::: Metin alıntısı

Türkiye’de Genleştirilmiş ve Sıkıştırılmış Polistiren Köpük Endüstrilerinde Çevresel Performansın Arttırılması Projesi (HBCD Projesi)

GEF tarafından finanse edilen ve UNIDO iş birliği ile gerçekleştirilen Türkiye’de Genleştirilmiş ve Sıkıştırılmış Polistiren Köpük Endüstrilerinde Çevresel Performansın Artırılması Projesi, Çevre, Şehircilik ve İklim Değişikliği Bakanlığı Çevre Yönetimi Genel Müdürlüğü tarafından yürütülmektedir.

Projenin amacı, Stockholm Sözleşmesi çerçevesinde Türkiye’nin yükümlülükleri ve ulusal mevzuat paralelinde, HBCD kullanımının tamamen ortadan kaldırılmasını sağlamaktır.

Bu doğrultuda, proje kapsamında Türkiye’deki EPS ve XPS köpük endüstrilerinde HBCD’nin aşamalı olarak çevreye duyarlı alternatiflerle değiştirilmesi ve kurumsal, düzenleyici ve teknik kapasitenin güçlendirilmesi hedeflenmektedir.

::::::
::: Gösterilen kayıtlar

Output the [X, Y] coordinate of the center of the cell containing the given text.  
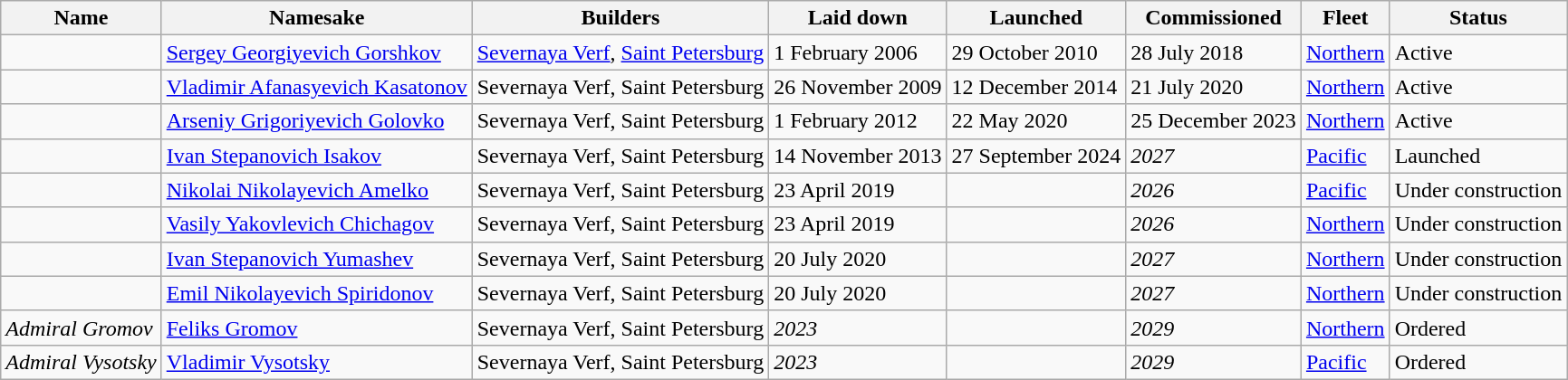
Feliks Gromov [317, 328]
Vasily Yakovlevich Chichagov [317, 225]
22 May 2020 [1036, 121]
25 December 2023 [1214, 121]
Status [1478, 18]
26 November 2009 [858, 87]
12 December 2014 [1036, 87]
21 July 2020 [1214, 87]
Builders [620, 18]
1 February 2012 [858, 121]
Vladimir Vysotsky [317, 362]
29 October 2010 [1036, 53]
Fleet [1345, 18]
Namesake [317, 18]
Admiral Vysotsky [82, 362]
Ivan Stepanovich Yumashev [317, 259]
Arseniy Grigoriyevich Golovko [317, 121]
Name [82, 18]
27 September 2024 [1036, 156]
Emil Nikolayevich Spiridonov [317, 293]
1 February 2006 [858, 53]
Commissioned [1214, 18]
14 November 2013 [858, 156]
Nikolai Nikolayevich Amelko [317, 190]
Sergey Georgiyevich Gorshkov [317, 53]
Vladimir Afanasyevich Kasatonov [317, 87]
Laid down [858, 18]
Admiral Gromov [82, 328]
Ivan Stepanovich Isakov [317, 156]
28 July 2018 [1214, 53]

::::::
::: Gösterilen kayıtlar

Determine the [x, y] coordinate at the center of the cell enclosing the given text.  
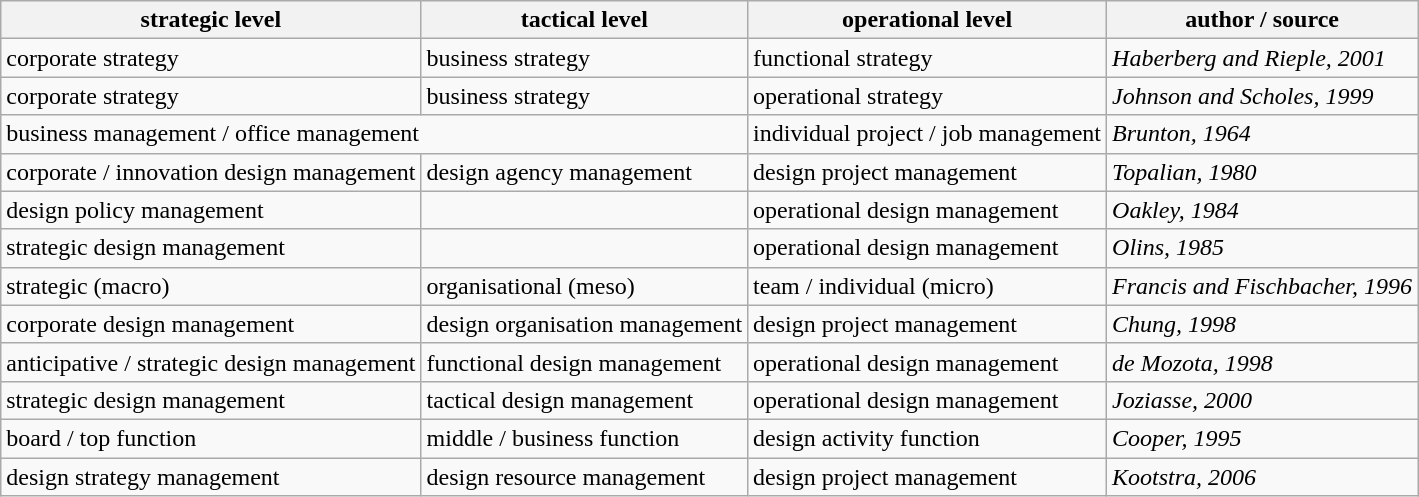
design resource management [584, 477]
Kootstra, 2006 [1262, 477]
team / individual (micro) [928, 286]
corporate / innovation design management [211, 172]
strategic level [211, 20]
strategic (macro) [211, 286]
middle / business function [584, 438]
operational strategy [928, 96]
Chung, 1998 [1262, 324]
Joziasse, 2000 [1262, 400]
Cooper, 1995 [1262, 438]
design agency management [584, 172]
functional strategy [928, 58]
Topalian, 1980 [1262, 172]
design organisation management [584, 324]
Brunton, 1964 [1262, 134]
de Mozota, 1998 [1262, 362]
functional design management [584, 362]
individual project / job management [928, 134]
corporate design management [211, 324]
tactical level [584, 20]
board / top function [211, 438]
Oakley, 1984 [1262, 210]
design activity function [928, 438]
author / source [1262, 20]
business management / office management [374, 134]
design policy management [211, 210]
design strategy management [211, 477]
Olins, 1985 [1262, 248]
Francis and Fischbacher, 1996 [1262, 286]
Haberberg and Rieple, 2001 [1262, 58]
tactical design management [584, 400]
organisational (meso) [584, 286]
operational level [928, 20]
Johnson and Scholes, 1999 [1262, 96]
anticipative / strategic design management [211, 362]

::::::
::: Gösterilen kayıtlar

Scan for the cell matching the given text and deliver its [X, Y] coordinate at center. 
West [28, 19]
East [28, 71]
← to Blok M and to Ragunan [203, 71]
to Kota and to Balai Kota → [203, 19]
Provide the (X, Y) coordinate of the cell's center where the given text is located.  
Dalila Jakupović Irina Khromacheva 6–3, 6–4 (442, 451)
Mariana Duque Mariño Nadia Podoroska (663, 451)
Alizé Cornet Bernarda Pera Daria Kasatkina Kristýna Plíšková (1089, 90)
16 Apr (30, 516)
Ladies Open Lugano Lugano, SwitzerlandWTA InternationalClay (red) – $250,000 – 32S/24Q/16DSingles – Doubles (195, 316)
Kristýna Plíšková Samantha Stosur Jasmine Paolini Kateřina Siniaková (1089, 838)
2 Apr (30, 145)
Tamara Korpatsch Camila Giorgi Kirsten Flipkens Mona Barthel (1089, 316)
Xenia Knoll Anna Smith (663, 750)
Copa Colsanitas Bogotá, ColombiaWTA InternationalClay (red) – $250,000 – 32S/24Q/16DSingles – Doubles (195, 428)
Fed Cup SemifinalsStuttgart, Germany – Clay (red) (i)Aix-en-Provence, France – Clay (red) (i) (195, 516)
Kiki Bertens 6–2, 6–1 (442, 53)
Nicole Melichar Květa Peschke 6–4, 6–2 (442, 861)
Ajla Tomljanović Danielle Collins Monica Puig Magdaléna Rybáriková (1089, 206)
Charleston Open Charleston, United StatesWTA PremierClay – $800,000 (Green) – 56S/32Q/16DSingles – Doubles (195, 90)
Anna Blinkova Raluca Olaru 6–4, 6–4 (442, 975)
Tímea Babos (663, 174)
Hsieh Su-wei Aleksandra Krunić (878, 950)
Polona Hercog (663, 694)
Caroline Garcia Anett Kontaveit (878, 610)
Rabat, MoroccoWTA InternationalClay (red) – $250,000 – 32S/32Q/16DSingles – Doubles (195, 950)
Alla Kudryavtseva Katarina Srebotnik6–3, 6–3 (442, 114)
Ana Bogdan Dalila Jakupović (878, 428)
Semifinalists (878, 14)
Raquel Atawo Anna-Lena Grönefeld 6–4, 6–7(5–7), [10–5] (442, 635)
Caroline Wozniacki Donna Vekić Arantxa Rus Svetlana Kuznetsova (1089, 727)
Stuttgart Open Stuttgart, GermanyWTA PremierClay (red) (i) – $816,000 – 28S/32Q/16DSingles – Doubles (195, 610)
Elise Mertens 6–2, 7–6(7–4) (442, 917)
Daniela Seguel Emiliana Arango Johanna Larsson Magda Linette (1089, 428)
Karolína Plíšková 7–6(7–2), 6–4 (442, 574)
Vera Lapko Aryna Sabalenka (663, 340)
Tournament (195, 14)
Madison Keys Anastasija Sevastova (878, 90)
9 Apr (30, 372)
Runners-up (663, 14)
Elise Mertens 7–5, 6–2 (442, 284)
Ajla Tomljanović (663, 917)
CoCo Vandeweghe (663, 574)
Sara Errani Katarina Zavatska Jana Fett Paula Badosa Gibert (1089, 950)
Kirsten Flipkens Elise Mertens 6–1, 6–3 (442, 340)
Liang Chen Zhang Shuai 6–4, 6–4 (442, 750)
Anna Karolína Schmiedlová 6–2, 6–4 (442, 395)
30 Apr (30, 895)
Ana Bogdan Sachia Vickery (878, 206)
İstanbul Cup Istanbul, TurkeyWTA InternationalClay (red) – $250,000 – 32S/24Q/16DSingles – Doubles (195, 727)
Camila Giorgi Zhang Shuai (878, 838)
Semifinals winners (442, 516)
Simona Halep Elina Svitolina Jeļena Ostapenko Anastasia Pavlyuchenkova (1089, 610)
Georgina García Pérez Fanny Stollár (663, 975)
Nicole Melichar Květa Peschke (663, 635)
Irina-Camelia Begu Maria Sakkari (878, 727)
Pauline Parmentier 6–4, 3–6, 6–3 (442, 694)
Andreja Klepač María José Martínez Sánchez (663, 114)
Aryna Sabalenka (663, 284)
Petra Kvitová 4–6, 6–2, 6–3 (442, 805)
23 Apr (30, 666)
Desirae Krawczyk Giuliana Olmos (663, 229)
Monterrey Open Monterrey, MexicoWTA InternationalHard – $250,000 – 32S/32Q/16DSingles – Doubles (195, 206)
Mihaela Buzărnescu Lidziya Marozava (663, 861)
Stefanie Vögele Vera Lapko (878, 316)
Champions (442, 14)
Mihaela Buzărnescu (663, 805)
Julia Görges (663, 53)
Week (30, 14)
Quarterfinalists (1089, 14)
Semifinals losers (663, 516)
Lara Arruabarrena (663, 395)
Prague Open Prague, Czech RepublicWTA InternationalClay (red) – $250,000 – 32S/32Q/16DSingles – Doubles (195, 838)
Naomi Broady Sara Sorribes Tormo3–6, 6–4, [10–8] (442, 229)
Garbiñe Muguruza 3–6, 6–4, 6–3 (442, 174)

::::::

● **İstenen**
HBCD projesini anlatan metne göre proje hangi birim tarafından yürütülmektedir?

● **Alıştırma çıktısı**
Çevre, Şehircilik ve İklim Değişikliği Bakanlığı Çevre Yönetimi Genel Müdürlüğü